# Compound Interest

• Aug 11th 2008, 04:51 AM
magentarita
Compound Interest
If Angela has $100 to invest at 10% per annum compounded monthly, how long will it be before she has$175? If the compounding is continuous, how long will it be?
• Aug 11th 2008, 05:17 AM
Simplicity
Quote:

Originally Posted by magentarita
If Angela has $100 to invest at 10% per annum compounded monthly, how long will it be before she has$175?

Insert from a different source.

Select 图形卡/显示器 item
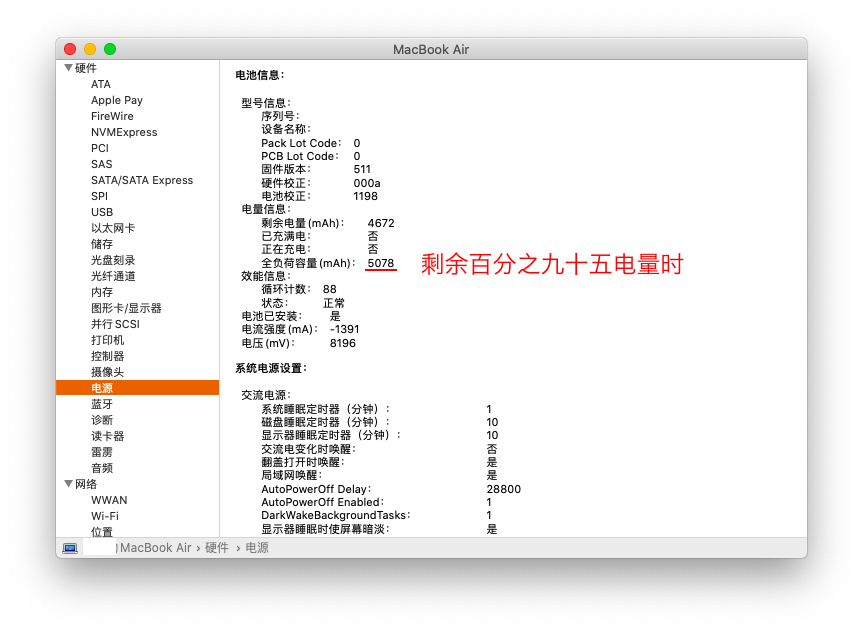Screen dimensions: 863x632 [x=126, y=308]
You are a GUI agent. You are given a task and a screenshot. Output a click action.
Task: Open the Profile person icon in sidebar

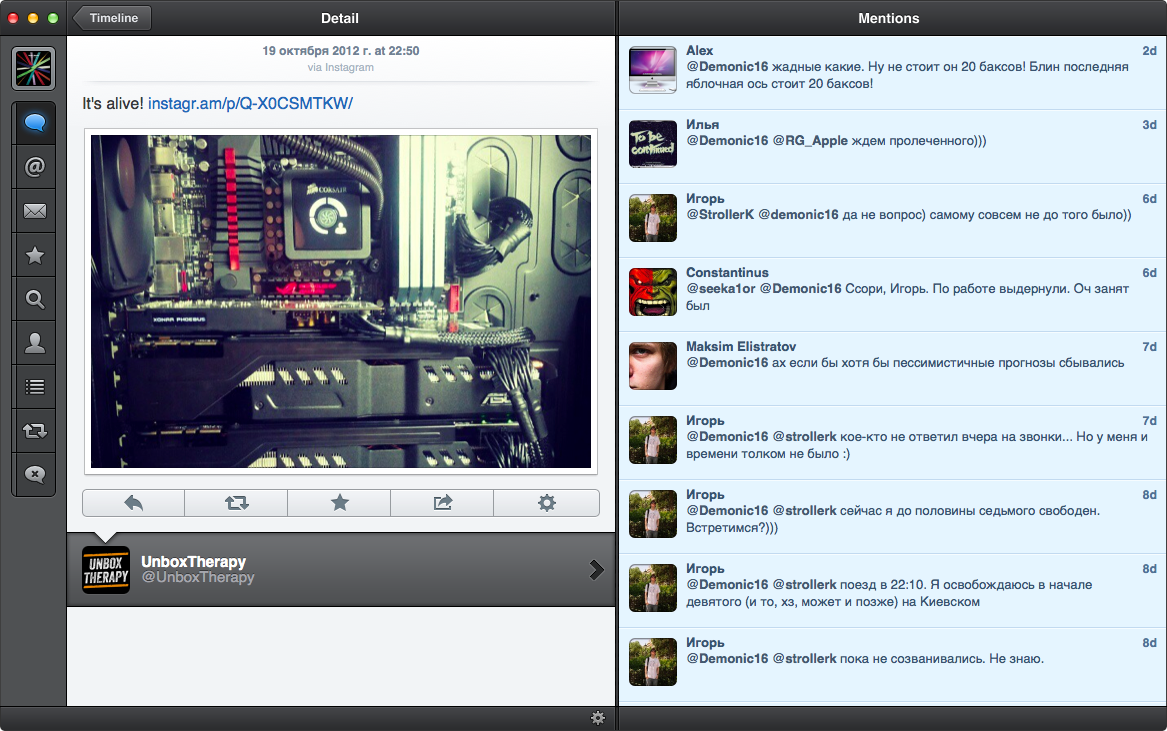35,343
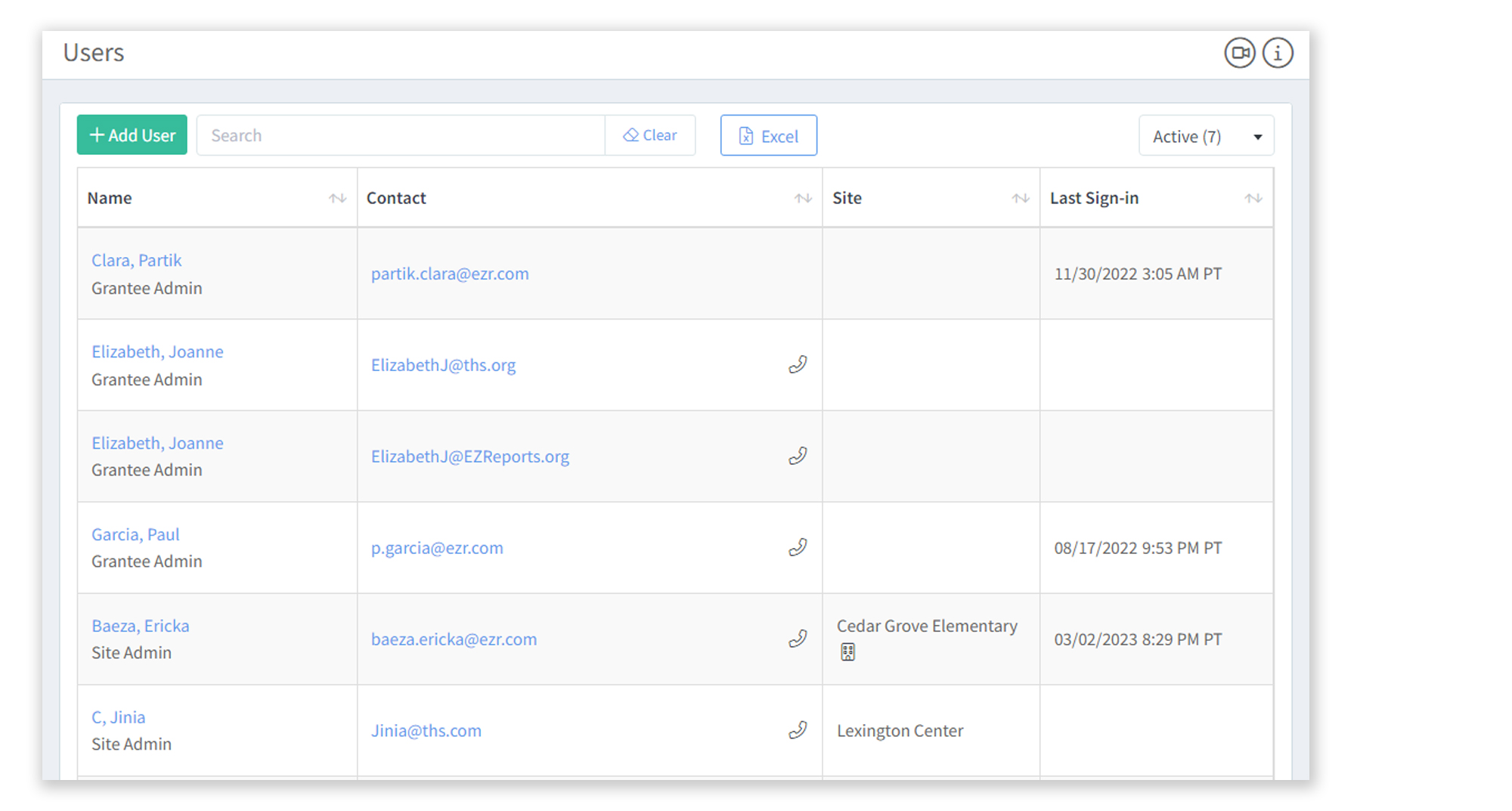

The compound interest formula is:

$\displaystyle A = P\left(1 + \frac{r}{n}\right)^{nt}$

Where:
• P = Principal amount (initial investment)
• r = Annual interest rate (as a decimal)
• n = Number of times the interest is compounded per year
• t = Number of years
• A = Amount after time t
From the question, we can deduce that P=$100, r=0.1, n=12, t=?, A=$175 and hence inserting the values into the formula gives:

$\displaystyle 175= 100\left(1 + \frac{0.1}{12}\right)^{12t}$

Now, solve for $\displaystyle t$ and you will have the amount of years for the investment to grow from $100 to$175.
• Aug 11th 2008, 05:24 AM
Simplicity
Quote:

Originally Posted by magentarita
If Angela has $100 to invest at 10% per annum compounded monthly, how long will it be before she has$175? If the compounding is continuous, how long will it be?

The continuous compound interest formula is:

$\displaystyle A = Pe^{rt}$

Where:
• P = Principal amount (initial investment)
• r = Annual interest rate (as a decimal)
• t = Number of years
• A = Amount after time t
• e = Exponential function

From the question, we can deduce that P=$100, r=0.1, t=?, A=$175 and hence inserting the values into the formula gives:

$\displaystyle 175 = 100e^{0.1t}$

Now, solve for $\displaystyle t$ and you will have the amount of years for the investment to grow from $100 to$175 with continuous compound interest.